A scanning microscope of the type specified above is used, for example, in fluorescence microscopy, in which fluorescent dyes are stimulated to emit fluorescence radiation with the aid of an illuminating light bundle. In this application, stimulation light in the form of the illuminating light bundle is guided in a scanning movement over the sample. This scanning movement is realized by means of a scanning unit arranged upstream of the objective, said scanning unit generally comprising one or more movable scanning mirrors and a scanning optical system, which directs the illuminating light bundle onto the entry pupil of the objective. The fluorescence radiation stimulated in the sample by the illuminating light bundle is guided back into the scanning microscope by the objective and is fed in the form of a detection light bundle to a detection unit, which generally contains various lenses for shaping and diverting the detection light bundle as well as a detector which finally detects the detection light bundle.
While descanned detectors are conventionally used in confocal microscopy, non-descanned detectors (NDD) are used in other microscopy applications such as, for example, multiphoton microscopy, light sheet or single-plane microscopy or multispot or multi-foci microscopy. A descanned detector firstly receives the detection light bundle after it has been guided back to the scanning unit and has been converted back by said scanning unit into a fixed detection light bundle. A fixed light bundle of this type is also the illuminating light bundle before it strikes the scanning unit. In contrast, a non-descanned detector receives the detection light bundle without this having previously been fed back to the scanning unit. Thus, the detection light bundle arrives at the detector without influencing by the scanning unit.

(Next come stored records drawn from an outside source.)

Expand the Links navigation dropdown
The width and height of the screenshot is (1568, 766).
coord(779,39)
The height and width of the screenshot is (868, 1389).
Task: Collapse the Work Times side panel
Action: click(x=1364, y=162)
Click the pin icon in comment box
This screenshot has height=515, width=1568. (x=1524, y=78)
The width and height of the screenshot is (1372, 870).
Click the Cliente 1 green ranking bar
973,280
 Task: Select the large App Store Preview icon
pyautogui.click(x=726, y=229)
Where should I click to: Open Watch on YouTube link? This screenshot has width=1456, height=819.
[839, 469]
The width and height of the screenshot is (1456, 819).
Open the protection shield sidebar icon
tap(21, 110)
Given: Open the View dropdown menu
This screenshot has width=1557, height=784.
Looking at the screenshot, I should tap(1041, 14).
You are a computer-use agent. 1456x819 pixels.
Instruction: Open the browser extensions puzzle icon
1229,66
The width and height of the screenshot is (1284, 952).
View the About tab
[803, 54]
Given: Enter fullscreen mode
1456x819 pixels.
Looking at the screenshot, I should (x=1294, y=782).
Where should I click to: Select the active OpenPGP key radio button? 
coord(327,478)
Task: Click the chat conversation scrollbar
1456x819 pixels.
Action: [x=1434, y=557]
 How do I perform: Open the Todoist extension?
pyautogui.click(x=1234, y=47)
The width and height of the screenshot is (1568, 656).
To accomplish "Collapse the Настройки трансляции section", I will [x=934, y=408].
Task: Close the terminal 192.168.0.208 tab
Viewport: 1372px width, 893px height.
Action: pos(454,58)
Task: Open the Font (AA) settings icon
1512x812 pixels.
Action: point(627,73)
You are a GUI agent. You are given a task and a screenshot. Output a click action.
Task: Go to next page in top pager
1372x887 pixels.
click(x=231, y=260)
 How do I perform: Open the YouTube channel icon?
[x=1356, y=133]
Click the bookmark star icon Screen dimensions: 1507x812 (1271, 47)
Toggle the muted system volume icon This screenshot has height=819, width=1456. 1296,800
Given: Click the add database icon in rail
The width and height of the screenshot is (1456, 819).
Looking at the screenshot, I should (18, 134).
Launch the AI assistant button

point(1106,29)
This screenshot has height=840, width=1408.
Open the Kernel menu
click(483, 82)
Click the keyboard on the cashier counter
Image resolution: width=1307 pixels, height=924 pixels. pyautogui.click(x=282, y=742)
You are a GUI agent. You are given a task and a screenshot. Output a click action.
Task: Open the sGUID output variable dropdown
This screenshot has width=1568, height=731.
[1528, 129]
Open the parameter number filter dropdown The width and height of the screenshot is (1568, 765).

In multiphoton microscopy, by non-linear effects, only fluorescent dyes in a spatially limited simulating focus, produced by the illuminating light bundle focused on the sample, are stimulated to emit fluorescence radiation. The entire fluorescence radiation which comes from the stimulating focus can now be detected by the non-descanned detector, taking into account the known position of the stimulating focus. Since the illuminating light bundle is guided over the sample in a scanning movement, a three-dimensional sample image can consequently be produced.
Various beam splitters and filters which spectrally influence the detection light bundle in the desired manner are generally located in the detection beam path of a scanning microscope. Thus, beam splitters may, for example, be used to split the detection light bundle into various separate beams depending on the wavelength, which beams are then fed to various detection channels which in each case contain their own detector. The wavelength range to be detected can be determined for each detector by means of optical filters.
In particular, point detectors (for example photomultipliers, avalanche photomultipliers or hybrid photodetectors), line detectors or surface detectors or array detectors (for example CCD, EMCCD, CMOS, sCMOS or QIS (quanta image sensor)) can be used as detectors.
In confocal microscopy, spectral detectors are also increasingly being used which allow the user to freely select the wavelength ranges to be detected before recording the image. In a spectral detector of this type, the detection light bundle is separated, for example by means of a prism, into its spectral proportions and the wavelength ranges to be detected are selected from these.
In contrast, the use of such flexibly usable spectral detectors in non-descanned applications was previously not readily possible as the detection light bundle in the detection unit executes a scanning movement there, which does not occur in the confocal application owing to the return of the detection light bundle to the scanning unit. Non-descanned detectors have therefore hitherto been equipped with conventional interference filters or interference beam splitters, the spectral characteristics of which are fixed, i.e. cannot be varied by the user during the experiment.
It is proposed in DE 10 2006 034 908 A1, in a scanning microscope, to use a spectrally selective component in the form of an edge filter, the limit wavelength of which, also called the spectral edge, varies along the filter (graduated filter). In this case, the spectral edge of the filter separates a wavelength range of the transmission from a wavelength range in which no transmission takes place.
The use of an edge filter of this type with a locally variable spectral edge allows the user to adjust the spectral characteristic of the detector as desired. However, problems also occur here which have been recognized by the present inventors and are not addressed in DE 10 2006 034 908 A1. An adequately steep spectral edge, i.e. an adequately sharp limit wavelength, can only be realized when the detection light bundle striking the filter has an adequately small diameter. Each increase in the bundle diameter inevitably leads to a reduction in edge steepness. The smaller the edge steepness, the less precise is the spectral characteristic of the detector.
Moreover, the spectral edge position of the filter depends on the angle of incidence at which the detection light bundle strikes the filter. The present inventors have recognized that this is disadvantageous, in particular in a non-descanned detector, in which the angle of incidence of the detection light bundle varies as a result of the scanning movement of the illuminating light bundle.